Mirisnya, sekolah sebagai sistem industrialisasi pada kenyataannya adalah industri yang gagal. Logikanya, jika sekolah mampu memenuhi kebutuhan tenaga kerja, lalu mengapa banyak sarjana yang menjadi pengangguran, dan jika sekolah mampu menciptakan tenaga kerja yang kompeten, lalu mengapa ada training dalam dunia pekerjaan. Faktanya, banyak produk-produk yang dihasilkan sekolah tidak bisa memenuhi kebutuhan industri dan lapangan pekerjaan. Jika pun ada yang bekerja, itu tidak bisa menutupi investasi usia dan investasi dana yang dihabiskan selama mereka sekolah.
Oleh karena itu, selama praktik kapitalisme dan sistem industrialisasi masih mencederai hakikat sekolah yang sebenarnya, misi mencerdaskan kehidupan bangsa yang diemban oleh sekolah akan tetap mengalami transisi menjadi misi memperkaya kaum kapitalis dan industrialis.
Sehingga, perubahan paradigma secara kolektif masyarakat mengenai sekolah harus segera diwujudkan. Ketika sekolah tidak sepenuhnya mampu mengemban misi pencerdasan, masih ada orang tua yang mengemban amanah tersebut sebagaimana halnya yang dipraktikkan pada masyarakat Yunani.

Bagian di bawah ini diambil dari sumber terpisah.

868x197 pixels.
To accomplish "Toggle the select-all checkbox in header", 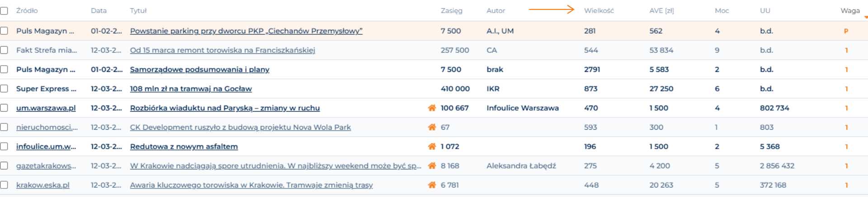I will tap(4, 11).
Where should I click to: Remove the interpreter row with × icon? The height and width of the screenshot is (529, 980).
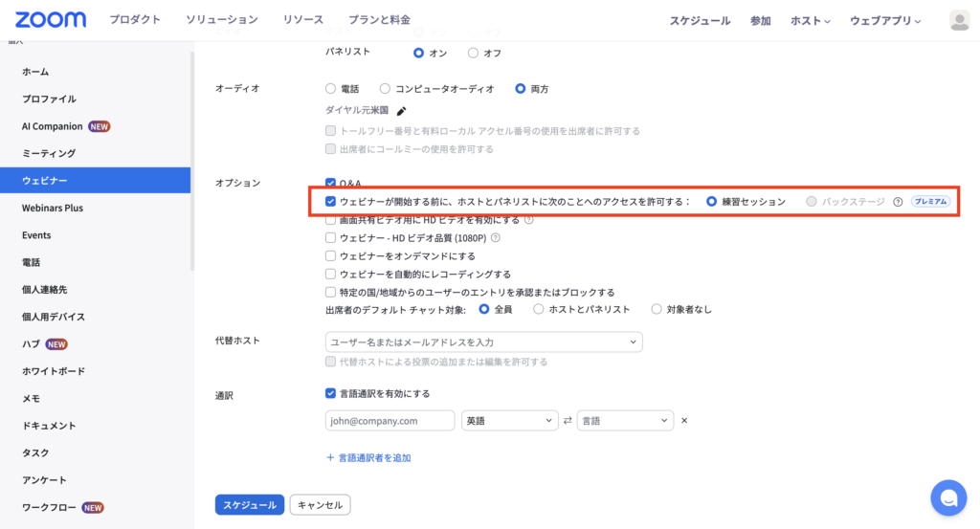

Terakhir tulisan ini bukan untuk membangun opini publik bahwa sekolah itu tidak penting. Melalui tulisan ini penulis berharap terbangunnya kesadaran kolektif masyarakat mengenai busuknya praktik kapitalisme dan sistem industrialisasi dalam sekolah. Bahwa setiap lapisan masyarakat mengutuk keras apapun wujud kapitalisme dan sistem industrialisasi dalam sekolah. Alhasil, tanpa dicederai oleh sistem kapitalis dan industrialis sekolah mampu mengemban dengan baik misi mencerdaskan kehidupan bangsa.